Biosynthesis of tannase from cashew testa using Aspergillus niger MTCC5889 by solid state fermentation

The use of better carbon sources and efficient production strains were deemed as promising strategies to economize tannase production. A novel agro-residue, cashew testa, was tested for the production of tannase under solid-state fermentation (SSF) using Aspergillus niger CEPC 11. CEPC 11 was identified by 18S rDNA typing as Aspergillus niger and deposited in International depositing Authority under MTCC number 5898 and NCBI accession number KM516789. The enzyme was purified 11 fold to obtain tannase with a specific activity of 10.22 U/mg and final yield of 48 %. SDS-PAGE analysis of purified enzyme gave a single band of 89.9KDa.

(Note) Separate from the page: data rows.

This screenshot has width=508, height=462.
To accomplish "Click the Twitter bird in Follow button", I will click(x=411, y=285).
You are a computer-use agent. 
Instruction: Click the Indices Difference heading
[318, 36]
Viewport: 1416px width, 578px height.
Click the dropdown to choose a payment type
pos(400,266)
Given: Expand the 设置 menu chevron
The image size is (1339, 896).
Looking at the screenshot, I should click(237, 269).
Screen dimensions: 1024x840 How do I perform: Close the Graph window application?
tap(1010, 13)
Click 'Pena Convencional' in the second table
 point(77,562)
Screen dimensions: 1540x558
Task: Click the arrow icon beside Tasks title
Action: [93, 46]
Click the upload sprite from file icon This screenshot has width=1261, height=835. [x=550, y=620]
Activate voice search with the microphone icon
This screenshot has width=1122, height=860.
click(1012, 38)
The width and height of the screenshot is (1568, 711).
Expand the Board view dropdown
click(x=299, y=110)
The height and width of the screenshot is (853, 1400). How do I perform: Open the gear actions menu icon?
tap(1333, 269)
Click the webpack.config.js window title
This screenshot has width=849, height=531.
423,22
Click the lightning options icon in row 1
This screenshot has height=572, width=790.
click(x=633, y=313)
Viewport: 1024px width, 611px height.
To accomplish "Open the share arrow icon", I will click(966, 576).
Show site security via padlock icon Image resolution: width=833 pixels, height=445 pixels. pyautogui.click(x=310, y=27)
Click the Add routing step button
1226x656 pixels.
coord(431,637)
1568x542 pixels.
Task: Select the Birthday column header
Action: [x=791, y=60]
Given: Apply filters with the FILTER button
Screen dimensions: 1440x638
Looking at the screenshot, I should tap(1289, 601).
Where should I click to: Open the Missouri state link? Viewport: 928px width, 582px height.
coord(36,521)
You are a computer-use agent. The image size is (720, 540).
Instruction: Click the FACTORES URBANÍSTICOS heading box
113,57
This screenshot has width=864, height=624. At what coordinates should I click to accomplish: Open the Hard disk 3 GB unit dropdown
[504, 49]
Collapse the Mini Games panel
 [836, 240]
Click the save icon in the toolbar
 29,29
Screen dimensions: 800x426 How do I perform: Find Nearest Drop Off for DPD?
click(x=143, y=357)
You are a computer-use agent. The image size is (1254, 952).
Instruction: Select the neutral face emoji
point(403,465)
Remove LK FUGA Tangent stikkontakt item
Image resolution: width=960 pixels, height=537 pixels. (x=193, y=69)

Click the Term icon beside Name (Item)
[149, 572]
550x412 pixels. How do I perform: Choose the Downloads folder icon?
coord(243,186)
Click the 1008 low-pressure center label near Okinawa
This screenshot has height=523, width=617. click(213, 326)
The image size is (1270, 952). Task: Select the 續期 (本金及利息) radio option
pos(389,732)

The optimal temperature was found to be 40 °C, with an active range of 25–60 °C. The optimal pH was 5.5, and the enzyme was inactive at pH 8.0. The enzyme was identified through MALDI-TOF-MS tandem mass spectrometry as tannase. Km and Vmax were recorded at 0.1133 M (substrate concentration) and 44.79 μmol/min respectively. Heavy metals (Cadmium, Nickel, Lead, and Copper) in tannery effluent were analyzed before and after treatment with enzyme by AAS (Atomic Absorption spectroscopy). Gallic acid is also determined as an inter-mediatory by-product of this technology. Treatment with tannase enzyme improved the quality of fruit juices. This is the first report on production of tannase by Aspergillus niger under SSF with cashew industry by-product cashew testa as the substrate. The use of residues is an alternative to solve pollution problems that can be caused by an incorrect environmental disposal.